People are talking, no one is listening
Facebook states there are more than 55 million status updates daily. That is outside of the contents that are being created, photos being posted and comments being made… and that’s just facebook. There’s twitter, YouTube, Instagram, forums and other websites where people speak their minds. All these are usually interpreted quantitatively. User demographics are measured for brands to identity the segment to whom they should market their product. Market is further drilled down to education attainment, geography, age, etc.
Users are pushed towards becoming a part of statistics but no one is looking at the whole context and meaning of what they write
How many are talking about family problems, school struggles, personal dilemma and what can these say about one’s emotional stability? How many are talking about political and social issues? Is there anyone providing social insights that could help the federal government and the State come up with better programs and laws that may be better assimilated by different segments? What can these contents say about the ever increasing suicide, depression and murder rate?
Crowdsourcing of Emotions
Facebook, twitter and similar popular social networks are the biggest repository of human emotions but there are relatively smaller sites that potentially contain raw emotions.
Theletters.org is a site that allows people to post letter they couldn’t send, thoughts they couldn’t say and ideas they couldn’t express.

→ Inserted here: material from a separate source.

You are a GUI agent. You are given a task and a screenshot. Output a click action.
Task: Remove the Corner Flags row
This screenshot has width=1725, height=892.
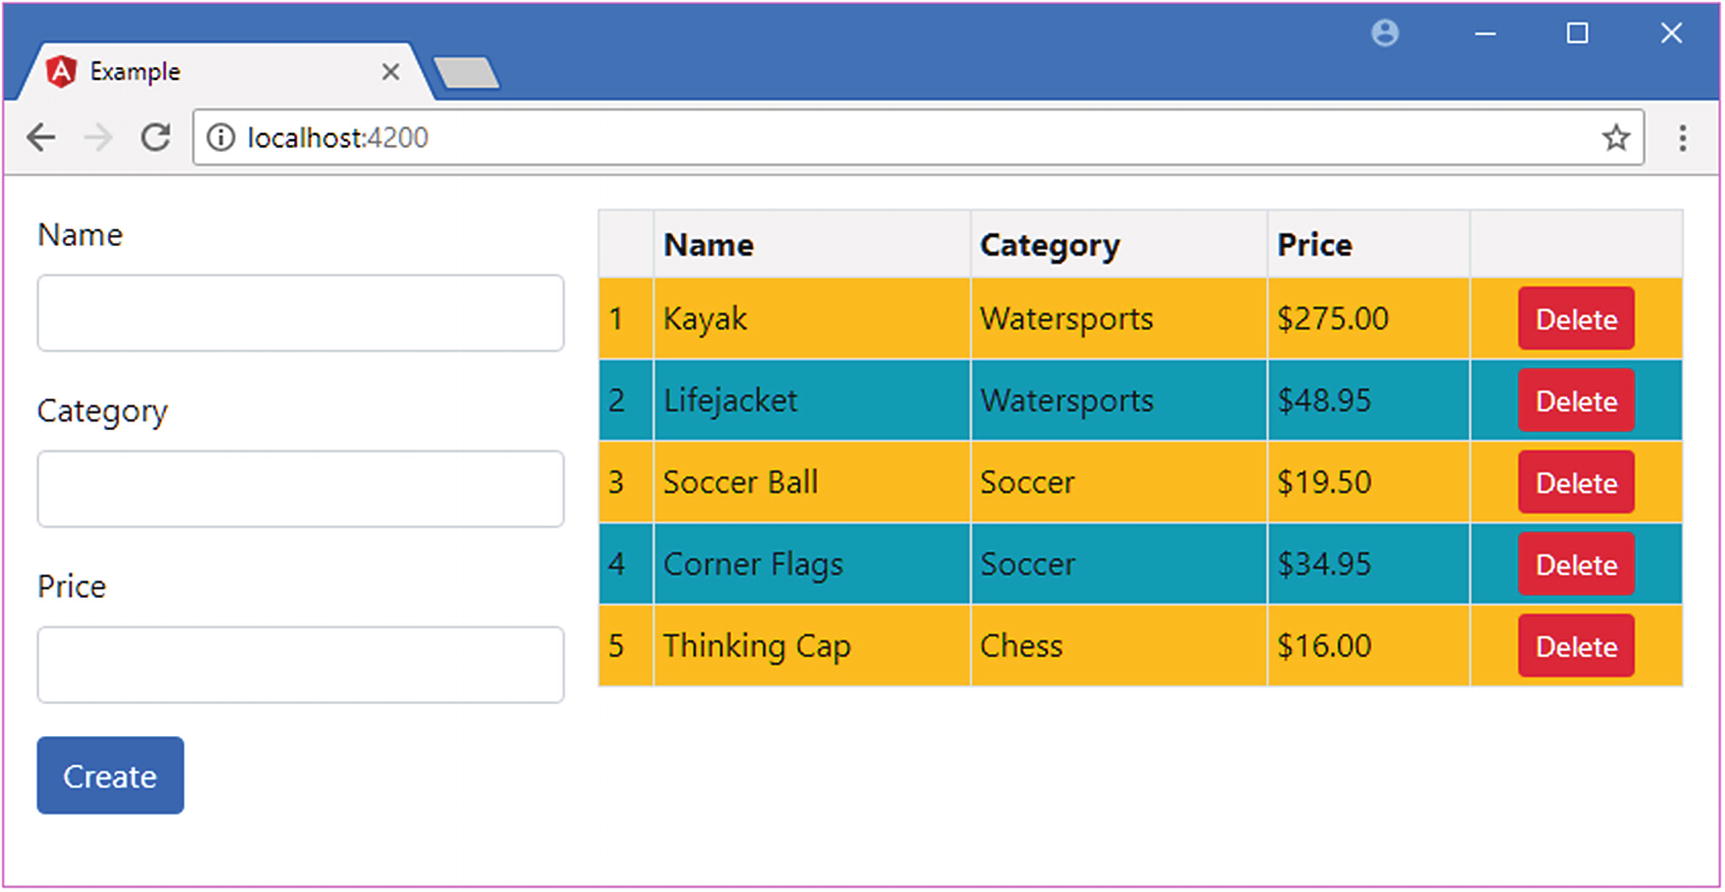click(1576, 565)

Mylifeisaverage.com is a popular site that allows people to post about the most mundane things that happened in their every day to prove just how much average their life is. Postsecret.com is a site that allows people to confess their secrets through postcards.
All these sites offer anonymity which provides posters some level of security that they can express uninhibited thoughts and emotion without having to be identified. So many letters of wives to mistresses are published, children to their father’s mistress and all because these children can’t express their emotion to anyone.
There are secrets about an abused past or abusing someone in their past. There are secrets about being pathological liars and being a battered wife.
Is it Possible to Aggregate and Interpret these?
Twistori.com and wefeelfine.org track certain words that are being posted online. They then pull up the whole sentence in which the word was mentioned. Both sites claim it’s an ongoing experiment in tracking human emotions through the things people post on the web. Although far from being accurate, it does provide some semblance of aggregation and measurement. It proves one thing, there is a way for emotions to be aggregated and measured.
Twistori tracks five keywords: love, hate, feel, think, believe and wish. It pulls tweets and show it on a scrolling screen.
Wefeelfine summarizes emotions based on different parameters like location and gender.
There is still a lot to be desired but it’s a start.
But why bother?
There is always a need to understand how and why individual behaviour and general social culture evolve. The cloud’s ability to store all these thoughts can be the key in understanding the changes and even in predicting where society and individuals are headed.
- Set up better social and political programs. It is in the deep understand of human behaviour will the right kind of social and political processes can be set up properly.
- A key to the future. It could also be the key in understanding how human conditions evolve and how it is most likely going to evolve further which could better equip the future generation with better utilities and opportunities.
- Every person is important. It could prove to be the key in discovering covered up issues of people who find no other outlet but the internet.
- Solve current issues. Human emotions in the cloud could also hold the key in solving current social problems. In the midst of all those status messages, contents, comments, likes, tweets and posts could be the most valuable insights on how current issues may be solved or how to get the support of the public towards solving critical social problems.
- Business opportunities. People posts about their dreams, wants, dislikes and hates. There is nothing more valuable for businessmen but access to the most accurate consumer data. There is nothing more accurate than the most spontaneously created contents stored in the clouds.
Recommendation
It is about time for some serious consideration to be directed towards how the cloud could possibly help in understand individual and social behaviour. We now know it can be tracked through keywords and aggregated using multiple parameters.
What is left is discovering a process or program or process and a program that would contextualize these big data of human emotions.